What I also observe is that each toolset usually has its own team of specialists who utilize and manage the tools. That makes sense; specialists know the tools well. But I often find that specialists who have a thorough knowledge of their own tools don’t always understand how to use complementary tools. Or the specialist doesn’t really understand the use case. The result is often a tech stack that either doesn’t meet the needs originally stated, or those needs are met, but on a much longer timeline.
In addition to the obvious point about paying for (and getting) good people to work on your project, who understand what you are trying to accomplish, I have identified a few key components of a successful CRM martech stack upgrade project.

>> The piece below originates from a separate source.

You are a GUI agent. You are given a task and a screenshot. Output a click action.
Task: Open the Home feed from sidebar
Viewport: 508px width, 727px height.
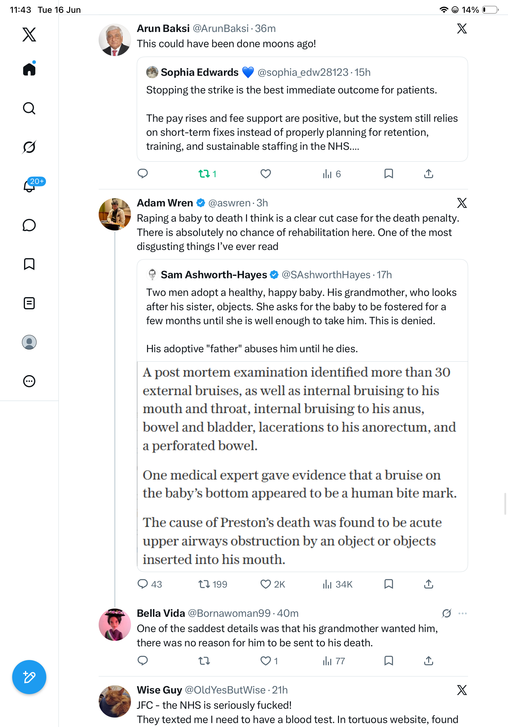(x=29, y=69)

Ensure you have an overall program manager
Oftentimes, these projects have several moving parts: vendors, channels, migrations, approvals, user acceptance testing (UAT), new licenses, contract wind-downs/extensions and so on. A person or group of people needs to be responsible for tracking the whole thing, keeping the component parts on schedule and summarizing blockers to be cleared.
In my experience, these people need to be dedicated to the project fully, so focus and responsibility are clear. It is feasible that each partner can do its job on time for an individual stakeholder with specific needs, but the project still fails because it is not managed as a whole.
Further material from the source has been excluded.